Di tahun 2010, Menteri Pendidikan Nasional, Mohammad Nuh menekankan pentingnya pendidikan karakter. sebagai bagian dari upaya membangun karakter bangsa maka pendidikan karakter mendesak untuk diterapkan. M. Nuh menyayangkan dengan output dari pendidikan selama ini yang jauh dari harapan. Penegak hukum yang mestinya harus menegakkan hukum ternyata harus dihukum. Para pendidik yang mestinya mendidik malah harus dididik. Para pejabat yang mestinya melayani masyarakat malah minta dilayani dan itu adalah sebagian dari fenomena yang bersumber pada karakter. Manusia-manusia bangsa ini sangat memperihatinkan akan jeleknya karakter yang dimiliki. Media sebagai alat mobilasasi massa menyuguhkan refrensi orang yang tidak jelas identitasnya dengan berbagai acara infotainment, iklan dan berbagai program televisi yang tidak sesuai dengan identitas bangsa ini. Akibatnya adalah anak didik malas belajar karena suka menonton kartun, banyak orantua cerai karena mereka selalu melihat perceraian para artis yang hal itu mereka anggap biasa dan akhirnya mereka mengikuti juga. Buruknya kualitas program tv Indonesia, media liberal yang berkiblat pada rating, tidak adanya formulasi edukasi dari pemerintah , anak-anak menghabiskan waktu rata-rata 4 jam/ hari di depan tv (Kidia,2009). Sangat disayangkan media televisi yang seharusnya mengkonstruksi paradigma dan menciptakan peradaban melalui tayangan edukasi tapi tercemar dengan hura-hura dan hiburan.   Kalau kita mengingat kembali mengenai program pendidikan karakter sebenarnya sudah di mulai sejak lama. “Proyek” tentang program pendidikan karakter merupakan proyek yang sudah lama berjalan akan tetapi belum menemukan “format mujarab” dalam hal implementasi dan evaluasinya. Naik surutnya program pendidikan karakter ini sudah dikenal sejak zaman orde baru. Pada masa orde baru, untuk membantu pembentukan karakter bangsa Pendidikan Budi Pekerti masuk menjadi salah satu mata pelajaran dalam kurikulum SD 1947, pendidkan budi pekerti lantas di gabung dengan Pendidikan Agama dalam kurikulum 1964 dengan nama Agama/Budi Pekerti, juga ada nama pelajaran khusus tentang kewarganegaraan yang disebut civic.
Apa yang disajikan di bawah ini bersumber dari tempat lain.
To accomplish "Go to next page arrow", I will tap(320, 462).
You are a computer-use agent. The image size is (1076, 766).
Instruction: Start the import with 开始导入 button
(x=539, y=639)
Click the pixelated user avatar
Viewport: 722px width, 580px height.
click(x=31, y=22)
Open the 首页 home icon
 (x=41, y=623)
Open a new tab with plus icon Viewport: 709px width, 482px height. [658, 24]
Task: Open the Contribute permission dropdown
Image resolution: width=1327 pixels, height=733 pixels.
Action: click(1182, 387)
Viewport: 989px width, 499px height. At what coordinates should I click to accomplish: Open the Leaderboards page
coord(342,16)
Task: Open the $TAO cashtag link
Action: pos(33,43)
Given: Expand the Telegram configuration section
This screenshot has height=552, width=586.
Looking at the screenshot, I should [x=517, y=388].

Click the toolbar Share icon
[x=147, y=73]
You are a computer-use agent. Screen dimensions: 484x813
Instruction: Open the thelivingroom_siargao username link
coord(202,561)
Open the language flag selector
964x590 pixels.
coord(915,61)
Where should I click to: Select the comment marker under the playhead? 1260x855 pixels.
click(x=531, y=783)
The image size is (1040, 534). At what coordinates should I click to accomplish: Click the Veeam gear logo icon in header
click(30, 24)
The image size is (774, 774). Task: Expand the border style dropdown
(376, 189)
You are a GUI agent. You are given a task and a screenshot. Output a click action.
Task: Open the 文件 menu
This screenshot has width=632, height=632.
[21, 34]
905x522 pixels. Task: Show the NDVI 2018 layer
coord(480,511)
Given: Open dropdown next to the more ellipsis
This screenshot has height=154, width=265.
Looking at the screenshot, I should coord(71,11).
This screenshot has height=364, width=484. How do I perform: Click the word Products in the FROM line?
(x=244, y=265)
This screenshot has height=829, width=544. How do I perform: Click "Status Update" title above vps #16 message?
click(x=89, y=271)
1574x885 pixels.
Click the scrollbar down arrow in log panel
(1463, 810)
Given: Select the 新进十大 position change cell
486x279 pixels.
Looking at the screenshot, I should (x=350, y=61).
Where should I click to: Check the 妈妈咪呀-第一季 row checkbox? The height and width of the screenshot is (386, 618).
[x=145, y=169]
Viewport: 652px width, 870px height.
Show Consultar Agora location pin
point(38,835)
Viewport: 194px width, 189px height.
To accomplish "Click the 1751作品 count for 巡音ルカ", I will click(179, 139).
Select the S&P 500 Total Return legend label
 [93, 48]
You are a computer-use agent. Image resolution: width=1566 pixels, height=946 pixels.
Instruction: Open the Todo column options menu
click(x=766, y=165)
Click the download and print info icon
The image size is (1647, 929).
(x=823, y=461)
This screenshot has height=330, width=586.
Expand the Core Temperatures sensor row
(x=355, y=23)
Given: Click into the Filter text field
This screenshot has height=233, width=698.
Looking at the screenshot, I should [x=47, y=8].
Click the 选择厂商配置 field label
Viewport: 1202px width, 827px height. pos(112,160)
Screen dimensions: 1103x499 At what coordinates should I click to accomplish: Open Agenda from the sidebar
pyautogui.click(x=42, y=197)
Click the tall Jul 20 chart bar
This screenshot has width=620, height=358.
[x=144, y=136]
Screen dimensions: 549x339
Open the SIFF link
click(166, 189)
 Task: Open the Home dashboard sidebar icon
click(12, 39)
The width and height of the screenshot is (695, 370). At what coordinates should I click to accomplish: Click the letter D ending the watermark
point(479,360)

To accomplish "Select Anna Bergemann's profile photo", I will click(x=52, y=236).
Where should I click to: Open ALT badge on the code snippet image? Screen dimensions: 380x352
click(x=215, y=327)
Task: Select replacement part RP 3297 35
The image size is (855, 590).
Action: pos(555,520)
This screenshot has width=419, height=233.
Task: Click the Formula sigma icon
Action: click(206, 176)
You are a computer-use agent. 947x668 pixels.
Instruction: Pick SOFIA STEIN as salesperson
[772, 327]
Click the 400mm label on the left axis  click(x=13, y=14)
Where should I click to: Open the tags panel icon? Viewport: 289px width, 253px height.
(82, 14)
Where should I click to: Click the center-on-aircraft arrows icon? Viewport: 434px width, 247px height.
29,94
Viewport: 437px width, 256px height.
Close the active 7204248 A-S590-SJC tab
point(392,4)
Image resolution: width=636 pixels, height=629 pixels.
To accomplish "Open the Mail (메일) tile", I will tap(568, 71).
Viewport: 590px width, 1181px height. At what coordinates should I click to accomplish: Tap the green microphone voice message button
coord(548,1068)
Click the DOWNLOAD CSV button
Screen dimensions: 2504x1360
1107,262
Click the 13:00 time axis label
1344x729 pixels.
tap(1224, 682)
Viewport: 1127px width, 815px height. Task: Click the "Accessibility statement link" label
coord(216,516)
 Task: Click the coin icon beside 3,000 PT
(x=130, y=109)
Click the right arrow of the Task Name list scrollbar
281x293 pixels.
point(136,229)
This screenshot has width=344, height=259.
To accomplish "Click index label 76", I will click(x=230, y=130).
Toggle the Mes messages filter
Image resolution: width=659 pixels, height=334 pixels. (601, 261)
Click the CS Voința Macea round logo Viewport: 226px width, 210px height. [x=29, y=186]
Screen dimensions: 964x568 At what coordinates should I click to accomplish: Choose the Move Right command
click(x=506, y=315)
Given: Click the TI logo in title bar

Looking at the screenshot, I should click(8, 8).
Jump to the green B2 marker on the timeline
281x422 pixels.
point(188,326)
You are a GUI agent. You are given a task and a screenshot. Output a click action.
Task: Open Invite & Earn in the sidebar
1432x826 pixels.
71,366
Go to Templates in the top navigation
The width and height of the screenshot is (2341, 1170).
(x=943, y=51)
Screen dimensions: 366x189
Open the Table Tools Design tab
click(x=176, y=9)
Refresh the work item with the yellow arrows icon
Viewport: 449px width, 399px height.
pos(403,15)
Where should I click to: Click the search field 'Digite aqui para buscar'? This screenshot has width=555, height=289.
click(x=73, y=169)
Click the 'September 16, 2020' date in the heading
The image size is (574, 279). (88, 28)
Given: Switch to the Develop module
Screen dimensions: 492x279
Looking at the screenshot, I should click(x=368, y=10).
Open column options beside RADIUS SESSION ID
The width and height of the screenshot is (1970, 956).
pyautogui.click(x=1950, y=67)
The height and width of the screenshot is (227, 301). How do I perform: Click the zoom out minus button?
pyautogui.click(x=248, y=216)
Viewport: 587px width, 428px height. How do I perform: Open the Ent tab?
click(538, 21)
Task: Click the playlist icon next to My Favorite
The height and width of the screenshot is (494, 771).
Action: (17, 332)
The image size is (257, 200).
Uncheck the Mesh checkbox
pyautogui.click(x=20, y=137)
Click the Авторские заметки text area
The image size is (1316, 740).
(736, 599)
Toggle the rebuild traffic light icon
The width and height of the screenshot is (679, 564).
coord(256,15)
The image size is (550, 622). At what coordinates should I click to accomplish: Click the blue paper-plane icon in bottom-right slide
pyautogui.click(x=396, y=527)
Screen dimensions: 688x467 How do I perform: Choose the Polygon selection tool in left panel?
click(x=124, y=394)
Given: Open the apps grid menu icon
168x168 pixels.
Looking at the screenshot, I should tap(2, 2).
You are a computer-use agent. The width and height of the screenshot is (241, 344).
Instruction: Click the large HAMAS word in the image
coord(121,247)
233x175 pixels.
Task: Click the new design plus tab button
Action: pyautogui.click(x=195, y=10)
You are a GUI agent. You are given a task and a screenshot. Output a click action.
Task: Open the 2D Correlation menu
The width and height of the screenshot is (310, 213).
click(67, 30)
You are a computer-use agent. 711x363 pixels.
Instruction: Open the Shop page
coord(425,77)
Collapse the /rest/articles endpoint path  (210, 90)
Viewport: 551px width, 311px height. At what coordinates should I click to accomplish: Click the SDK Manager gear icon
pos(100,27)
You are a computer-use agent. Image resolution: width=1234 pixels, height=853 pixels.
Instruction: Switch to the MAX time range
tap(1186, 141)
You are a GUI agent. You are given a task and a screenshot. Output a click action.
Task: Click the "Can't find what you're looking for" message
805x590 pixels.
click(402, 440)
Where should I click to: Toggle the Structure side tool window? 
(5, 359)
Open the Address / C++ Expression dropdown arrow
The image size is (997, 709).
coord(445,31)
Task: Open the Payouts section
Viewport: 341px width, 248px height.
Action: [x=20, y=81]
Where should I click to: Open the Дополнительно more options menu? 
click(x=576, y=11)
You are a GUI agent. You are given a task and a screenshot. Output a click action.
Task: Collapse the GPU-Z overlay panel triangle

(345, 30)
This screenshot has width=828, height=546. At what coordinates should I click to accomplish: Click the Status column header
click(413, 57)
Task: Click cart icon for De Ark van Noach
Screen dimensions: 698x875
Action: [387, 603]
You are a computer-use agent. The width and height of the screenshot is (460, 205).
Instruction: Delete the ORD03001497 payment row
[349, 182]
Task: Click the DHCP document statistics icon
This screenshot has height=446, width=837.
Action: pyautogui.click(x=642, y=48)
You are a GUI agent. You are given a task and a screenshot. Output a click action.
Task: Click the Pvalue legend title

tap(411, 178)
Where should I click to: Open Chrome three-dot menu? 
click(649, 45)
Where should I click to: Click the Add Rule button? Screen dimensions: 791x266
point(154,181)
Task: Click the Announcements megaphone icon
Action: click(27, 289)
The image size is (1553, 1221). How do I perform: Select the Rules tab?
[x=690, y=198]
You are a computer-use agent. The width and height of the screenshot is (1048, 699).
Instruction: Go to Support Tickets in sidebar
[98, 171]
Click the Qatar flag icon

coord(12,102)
Berbagai macam cara memandang pendidikan budi pekerti, entah itu dianggap sebagai mata pelajaran khusus, atau terintegrasikan ke dalam mata pelajaran lain seperti Pendidikan Agama, Sejarah, PPKn, PMP, Pendidikan Kewarganegaraan dll, menunjukan bahwa bangsa ini sebenarnya memiliki keprihatinan mendalam tentang pembentukan katrakter bangsa. Namun, ketidakjelasan konseptual tentang makna pendidikan budi pekerti, seperti tercermin dalam campur aduknya pendidikan budi pekerti dalam mata pelajaran pendidikan moral, pendidikan kewarganegaraan, pendidikan kesejahteraan keluarga, pendidikan agama dan lain-lain mengindikasikan bahwa pemikiran tentang pendidikan karakter itu tetap bergulir dalam sejarah pendidikan bangsa ini. Situasi ini sesunggguhnya menantang kita untuk kembali dapat meletakan dan memahami pendidikan karakter bagi pembentukan kepribadian bangsa.  (Doni Koesoema, 2007; 50-51). Kita sering di hadapkan dengan istilah yang hampir sama dalam maknanya tapi beda settingnya. Misalnya diskursus mengenai pendidikan karakter, pendidikan nilai, pendidikan moral, pendidikan agama dan pendidikan kewarganegaraan.  Kita sering di hadapkan dalam pada perdebatan akademis mengenai empat macam pendidikan ini, Apakah semuanya memilki kesamaan? Kalau iya, maka di mana letak persamaannya? Kalaupun beda, dimana perbedaannya?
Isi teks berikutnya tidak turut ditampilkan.